This is a question that doctors and scientists have been studying for some time. The reasons that bats transmit many diseases to humans are related to their unique way of life and how they evolved.
Bats are both more likely than other animals to have a wide variety of diseases like ebola, rabies, and coronaviruses, and more likely to pass them on to us.
Leak and é defense against disease
Bats are the only free-flying mammals, and much of their biology is about flight. Flying requires a lot of energy, so bats should favor high-quality diets. A diet of leaves, which are low in energy, would not be sufficient for most bats. They generally prefer foods high in sugar and protein such as fruits, pollen, insects, spiders, small animals and even blood.
Most of the energy of a bat is needed to power its wings and give them strength. The other parts of his body have also evolved to be very effective. The immune system is a very good example. Scientists have repeatedly shown that when a bat with a disease that would be serious or fatal to humans, it seems hardly get sick.
Where your body might have to fight hard to beat a disease, with a long and difficult process of infection, a bat's body simply tolerates it. This means that they remain healthy and able to fly and eat even when infected.
In fact, a bat's body is so good at tolerating disease that it tends to have more of them than we are. This means that even a healthy looking bat can carry several diseases.
Bats are sociable and live a long time
Most bats live in large social groups and closely interact with each other. They look after the other members of the group - the vampire bats, for example, regurgitate food for friends who have not managed to find. Bats also live longer, on average, than other mammals of similar size. Size is related to lifespan, with larger animals generally living longer and slower.
When we keep in mind that bats tolerate disease well and are also very social, it means that members of a typical bat population are likely to transmit a lot of diseases to each other - and it is unlikely that they will die from it.
This makes a typical group of bats a hotbed of disease; the risk being, of course, that this epidemic focus evolves and mutates into new forms. Because bats' immune systems protect them from disease, diseases can stay inside their bodies for months or years and have a long time to evolve. This is why bats could be important sources of new diseases, as well as the transmission of old diseases.
Flying brings bats closer to us
Bats are in the world, and there are many - more than 1200 different species. This means that we are never too far from a bat, especially since this animal can fly long distances.

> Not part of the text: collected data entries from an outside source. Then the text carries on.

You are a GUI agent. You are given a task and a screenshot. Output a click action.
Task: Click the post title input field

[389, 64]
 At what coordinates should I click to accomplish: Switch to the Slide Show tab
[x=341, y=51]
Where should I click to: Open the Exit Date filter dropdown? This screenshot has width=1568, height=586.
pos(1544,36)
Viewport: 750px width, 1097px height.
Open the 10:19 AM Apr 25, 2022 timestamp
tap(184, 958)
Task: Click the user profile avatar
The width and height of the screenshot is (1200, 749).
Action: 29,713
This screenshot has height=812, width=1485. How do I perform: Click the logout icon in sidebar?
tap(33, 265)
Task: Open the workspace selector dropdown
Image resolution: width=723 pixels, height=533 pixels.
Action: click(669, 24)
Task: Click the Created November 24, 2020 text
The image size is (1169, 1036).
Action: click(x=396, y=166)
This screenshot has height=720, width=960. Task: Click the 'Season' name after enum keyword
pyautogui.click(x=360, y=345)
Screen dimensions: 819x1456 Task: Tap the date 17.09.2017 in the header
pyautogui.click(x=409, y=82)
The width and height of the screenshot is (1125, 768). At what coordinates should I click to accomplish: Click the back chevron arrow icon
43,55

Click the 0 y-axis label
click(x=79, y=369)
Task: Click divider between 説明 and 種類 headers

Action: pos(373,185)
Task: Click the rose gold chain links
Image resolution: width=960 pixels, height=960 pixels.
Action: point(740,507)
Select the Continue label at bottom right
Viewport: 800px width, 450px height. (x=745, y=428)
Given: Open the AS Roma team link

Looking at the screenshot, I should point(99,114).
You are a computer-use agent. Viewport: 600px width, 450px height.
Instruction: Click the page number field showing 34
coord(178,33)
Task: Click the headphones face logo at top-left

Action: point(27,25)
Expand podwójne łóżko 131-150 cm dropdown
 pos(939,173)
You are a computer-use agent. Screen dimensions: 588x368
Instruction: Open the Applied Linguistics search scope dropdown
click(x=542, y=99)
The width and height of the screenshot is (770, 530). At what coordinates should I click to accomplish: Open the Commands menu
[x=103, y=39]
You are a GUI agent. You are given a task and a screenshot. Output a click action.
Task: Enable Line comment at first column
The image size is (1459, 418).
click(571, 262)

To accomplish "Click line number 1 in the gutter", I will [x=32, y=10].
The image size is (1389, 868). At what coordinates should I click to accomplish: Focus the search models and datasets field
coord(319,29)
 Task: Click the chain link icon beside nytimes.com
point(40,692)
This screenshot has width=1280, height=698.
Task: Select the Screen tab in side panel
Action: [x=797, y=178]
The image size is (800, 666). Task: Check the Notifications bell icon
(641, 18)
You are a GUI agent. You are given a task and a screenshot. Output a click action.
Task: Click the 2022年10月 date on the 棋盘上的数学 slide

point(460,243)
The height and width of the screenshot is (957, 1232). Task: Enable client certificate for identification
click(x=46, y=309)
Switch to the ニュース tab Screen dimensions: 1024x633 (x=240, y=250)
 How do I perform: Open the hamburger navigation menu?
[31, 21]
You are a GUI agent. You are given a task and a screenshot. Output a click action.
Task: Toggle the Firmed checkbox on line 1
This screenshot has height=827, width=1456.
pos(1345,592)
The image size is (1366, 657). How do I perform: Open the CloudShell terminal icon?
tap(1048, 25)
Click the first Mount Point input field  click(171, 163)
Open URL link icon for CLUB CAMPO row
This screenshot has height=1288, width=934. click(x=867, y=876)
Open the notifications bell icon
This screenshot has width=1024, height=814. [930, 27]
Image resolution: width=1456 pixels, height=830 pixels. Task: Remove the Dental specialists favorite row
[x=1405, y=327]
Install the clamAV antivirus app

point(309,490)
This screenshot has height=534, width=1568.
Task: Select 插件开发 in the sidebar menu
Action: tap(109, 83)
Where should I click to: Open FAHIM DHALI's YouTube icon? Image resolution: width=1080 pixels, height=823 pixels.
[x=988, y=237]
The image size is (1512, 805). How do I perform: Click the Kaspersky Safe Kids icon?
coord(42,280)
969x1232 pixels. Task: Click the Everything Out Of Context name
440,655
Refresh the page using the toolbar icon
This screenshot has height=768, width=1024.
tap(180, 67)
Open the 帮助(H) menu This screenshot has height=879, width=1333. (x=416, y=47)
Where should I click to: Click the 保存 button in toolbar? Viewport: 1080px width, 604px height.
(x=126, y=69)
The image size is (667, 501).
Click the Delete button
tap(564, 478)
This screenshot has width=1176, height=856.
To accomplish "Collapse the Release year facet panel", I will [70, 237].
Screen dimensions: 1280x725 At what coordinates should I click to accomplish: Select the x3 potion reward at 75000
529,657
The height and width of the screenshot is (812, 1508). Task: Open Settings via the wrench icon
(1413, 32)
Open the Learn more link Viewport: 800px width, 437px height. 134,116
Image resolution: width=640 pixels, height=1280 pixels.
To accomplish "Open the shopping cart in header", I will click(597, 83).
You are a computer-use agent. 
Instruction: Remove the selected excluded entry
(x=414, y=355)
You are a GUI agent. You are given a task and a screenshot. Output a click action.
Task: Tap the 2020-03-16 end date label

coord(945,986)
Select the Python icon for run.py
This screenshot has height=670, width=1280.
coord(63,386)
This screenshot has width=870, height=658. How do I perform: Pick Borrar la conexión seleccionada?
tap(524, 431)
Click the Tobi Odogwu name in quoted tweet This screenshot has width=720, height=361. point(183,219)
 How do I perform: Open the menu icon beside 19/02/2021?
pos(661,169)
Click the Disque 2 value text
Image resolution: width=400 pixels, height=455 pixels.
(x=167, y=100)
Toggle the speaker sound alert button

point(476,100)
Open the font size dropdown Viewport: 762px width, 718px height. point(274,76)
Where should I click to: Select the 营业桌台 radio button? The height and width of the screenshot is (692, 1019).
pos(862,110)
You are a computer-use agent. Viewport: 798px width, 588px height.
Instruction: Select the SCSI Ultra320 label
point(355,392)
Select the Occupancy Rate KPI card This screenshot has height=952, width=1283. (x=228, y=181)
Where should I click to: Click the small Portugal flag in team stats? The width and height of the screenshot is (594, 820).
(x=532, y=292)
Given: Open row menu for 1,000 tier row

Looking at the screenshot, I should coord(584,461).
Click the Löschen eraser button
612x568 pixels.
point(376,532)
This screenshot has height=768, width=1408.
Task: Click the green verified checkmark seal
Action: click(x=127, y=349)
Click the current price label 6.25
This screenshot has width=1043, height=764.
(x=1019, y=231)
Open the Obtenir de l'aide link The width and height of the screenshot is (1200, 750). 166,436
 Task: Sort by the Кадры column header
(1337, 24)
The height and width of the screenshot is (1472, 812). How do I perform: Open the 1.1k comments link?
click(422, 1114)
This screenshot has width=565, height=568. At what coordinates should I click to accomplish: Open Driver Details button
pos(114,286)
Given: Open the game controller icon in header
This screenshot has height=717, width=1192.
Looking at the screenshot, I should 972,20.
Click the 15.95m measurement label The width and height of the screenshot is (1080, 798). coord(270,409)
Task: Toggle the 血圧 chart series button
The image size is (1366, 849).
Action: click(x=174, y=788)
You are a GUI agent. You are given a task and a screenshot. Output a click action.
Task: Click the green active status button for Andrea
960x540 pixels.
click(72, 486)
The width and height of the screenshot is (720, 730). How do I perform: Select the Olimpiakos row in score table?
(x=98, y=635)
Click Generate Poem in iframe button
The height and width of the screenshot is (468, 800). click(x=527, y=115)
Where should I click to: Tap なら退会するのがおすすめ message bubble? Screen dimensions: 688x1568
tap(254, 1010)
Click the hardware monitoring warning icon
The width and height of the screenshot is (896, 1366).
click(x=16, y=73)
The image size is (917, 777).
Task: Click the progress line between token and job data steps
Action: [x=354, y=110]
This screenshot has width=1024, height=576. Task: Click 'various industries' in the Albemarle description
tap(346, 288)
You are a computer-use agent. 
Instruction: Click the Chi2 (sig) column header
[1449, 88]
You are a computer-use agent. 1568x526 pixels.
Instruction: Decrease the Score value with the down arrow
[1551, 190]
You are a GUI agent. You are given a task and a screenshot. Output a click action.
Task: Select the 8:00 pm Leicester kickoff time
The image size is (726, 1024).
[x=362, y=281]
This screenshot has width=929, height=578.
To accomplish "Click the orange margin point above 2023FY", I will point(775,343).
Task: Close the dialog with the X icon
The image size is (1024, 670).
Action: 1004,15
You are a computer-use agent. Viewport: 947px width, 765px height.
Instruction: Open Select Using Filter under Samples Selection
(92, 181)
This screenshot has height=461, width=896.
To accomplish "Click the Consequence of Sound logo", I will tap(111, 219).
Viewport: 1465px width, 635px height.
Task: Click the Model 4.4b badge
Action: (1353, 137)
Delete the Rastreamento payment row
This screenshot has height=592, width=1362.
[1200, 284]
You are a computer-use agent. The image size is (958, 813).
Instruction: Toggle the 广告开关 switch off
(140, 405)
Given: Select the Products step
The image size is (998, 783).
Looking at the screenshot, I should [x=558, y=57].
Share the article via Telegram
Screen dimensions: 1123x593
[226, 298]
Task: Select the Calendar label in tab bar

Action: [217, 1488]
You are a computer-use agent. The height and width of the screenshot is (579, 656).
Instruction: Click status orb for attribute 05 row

In some parts of the world, you don't have to worry as long as you don't handle bats. Insectivorous bats, for example, transmit diseases to humans only through direct contact or by contaminating food with their droppings (which is still quite rare).
In other places, bats might eat the same fruit as local humans. Humans can then get diseases from the saliva of the bats. In some cases, the bats themselves are eaten by humans. Since bats can look healthy even when they are not, eating a bat is, therefore, particularly risky.